In doing so the college discarded a vital resource that helps students transfer to four-year institutions.
The Transfer/Career Center existed to give students a chance to have their inquiries about transferring answered.
And when the time came, provide assistance with the process.
As of fall 2011 CCC is the only college in the district that does not have a Transfer/Career Center — and this fact is sad.
On the college website, www.contracosta.edu, a mission statement explaining the purpose of CCC can be found. It states the mission of Contra Costa College is to provide student services that ensure opportunities for effective student learning through completion of developmental, certificate, degree or transfer programs.

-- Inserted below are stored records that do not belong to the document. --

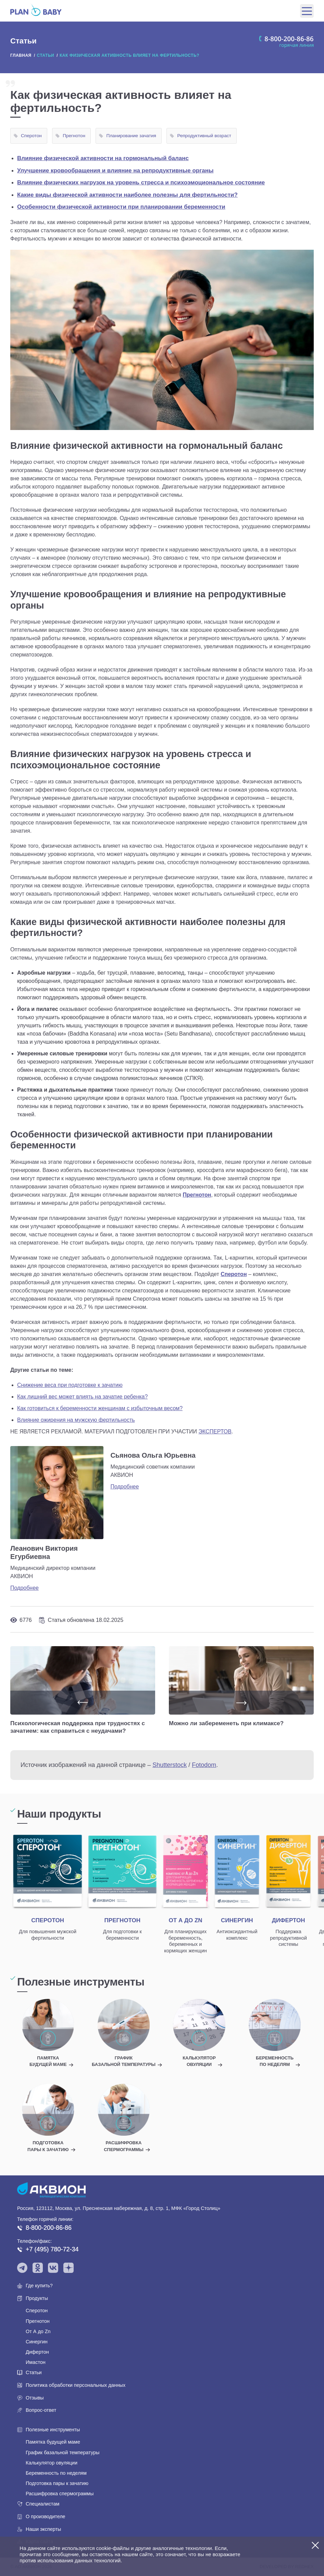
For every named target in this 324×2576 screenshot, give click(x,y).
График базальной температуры (62, 2452)
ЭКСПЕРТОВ (215, 1431)
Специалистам (42, 2504)
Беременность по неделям (56, 2473)
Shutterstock (169, 1764)
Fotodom (204, 1764)
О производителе (45, 2516)
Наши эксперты (43, 2529)
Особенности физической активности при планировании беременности (121, 207)
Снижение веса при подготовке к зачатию (70, 1385)
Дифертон (37, 2352)
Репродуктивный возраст (204, 135)
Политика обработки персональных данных (75, 2385)
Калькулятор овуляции (51, 2463)
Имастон (36, 2362)
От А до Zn (38, 2331)
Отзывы (35, 2398)
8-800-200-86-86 (49, 2227)
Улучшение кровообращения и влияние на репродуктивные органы (115, 170)
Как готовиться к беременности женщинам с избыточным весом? (100, 1408)
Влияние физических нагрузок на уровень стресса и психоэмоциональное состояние (141, 182)
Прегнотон (74, 135)
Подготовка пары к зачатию (57, 2483)
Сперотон (31, 135)
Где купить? (39, 2285)
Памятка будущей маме (53, 2442)
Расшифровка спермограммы (60, 2493)
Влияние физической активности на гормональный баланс (103, 158)
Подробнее (24, 1588)
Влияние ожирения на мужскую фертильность (76, 1420)
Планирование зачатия (131, 135)
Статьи (34, 2372)
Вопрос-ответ (41, 2410)
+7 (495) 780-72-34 (52, 2249)
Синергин (37, 2341)
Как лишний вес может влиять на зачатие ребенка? (82, 1397)
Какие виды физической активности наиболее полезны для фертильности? (127, 195)
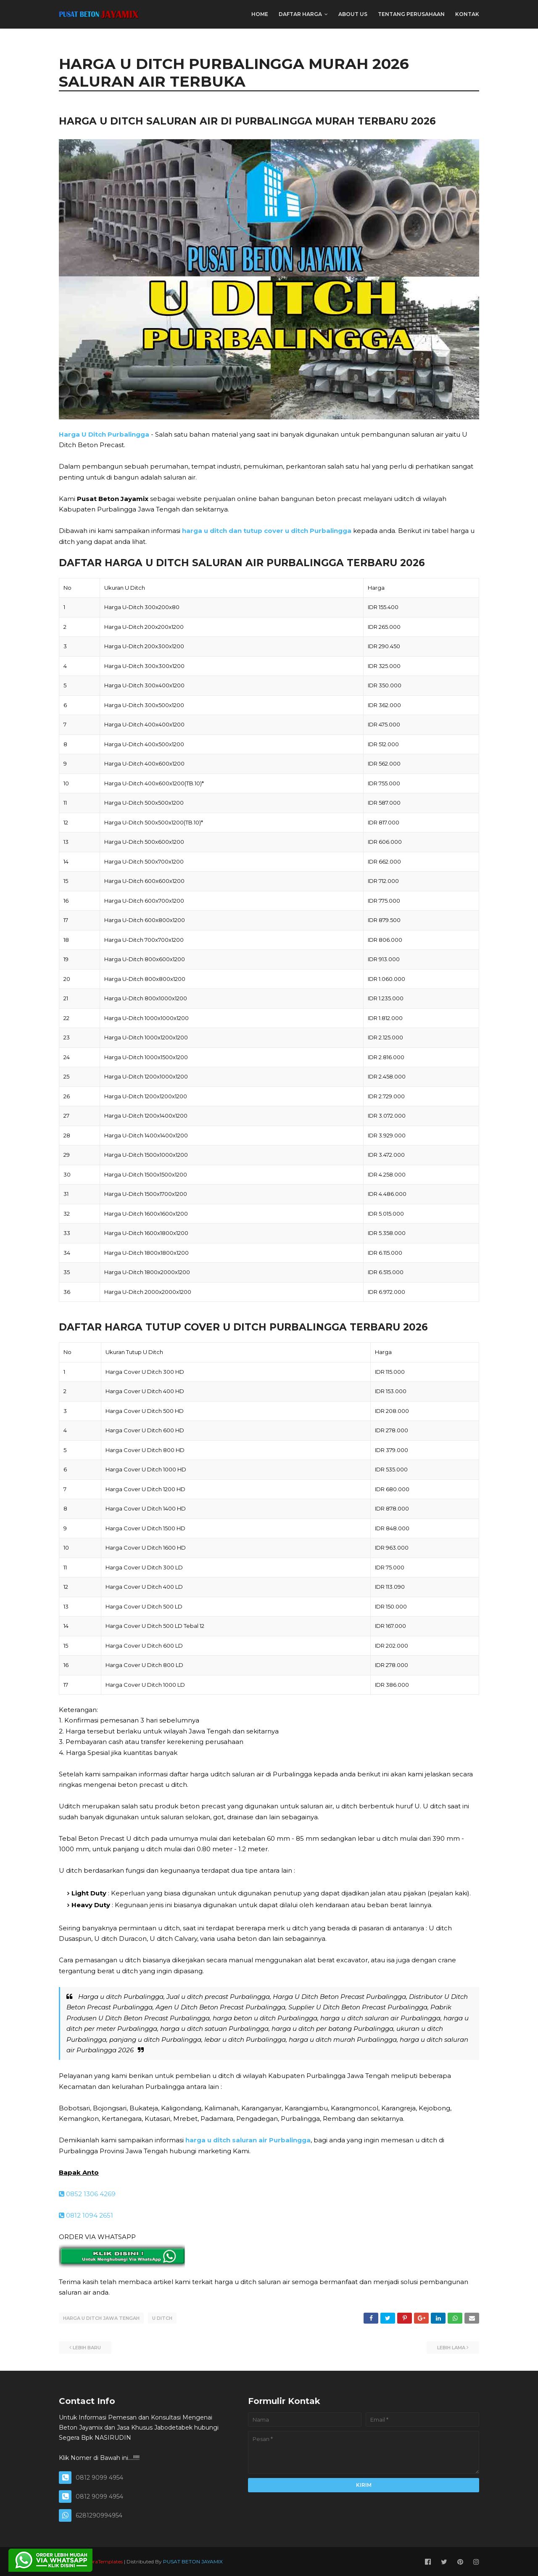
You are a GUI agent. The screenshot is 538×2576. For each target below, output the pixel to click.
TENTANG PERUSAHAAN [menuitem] (411, 14)
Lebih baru (87, 2347)
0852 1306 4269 (87, 2194)
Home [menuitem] (259, 14)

So, essentially students come to two-year institutions such as CCC to either receive the required amount of class credits to transfer or to graduate with an associate degree.
For those hoping to transfer from CCC — good luck. While it is still possible to move on, finding help is a lot harder than ever before.
With the absence of the Transfer/Career Center, the task of helping students transfer has been placed on counselors on top of their original duties.
The problem with this is simple — after scheduling an appointment with a counselor, it takes at least two weeks for the appointment to happen, due to the overwhelming student demand.
Hosting seminars and workshops, or handing out pamphlets designed to help students transfer, are decent ideas.
But those efforts pale in comparison to having hands-on help for specific transfer needs.
For example, on Feb. 6 the Associated Student Union held a Transfer/Career Center focus group.
This was a meeting for all students aimed at solving the Transfer/Career Center dilemma.
It is good to see our student government make a move toward filling the gap our administration created.
However, promotion of the meeting was poorly executed — as a total of three students attended the focus group.
The ASU attributed the low attendance to the weak promotion of the event. Whoops.
Promotion of the meeting should have been the ASU’s main objective when planning the session.
While budgetary problems are somewhat out of the college’s control, coming up with a solution to this problem is not — fix it already.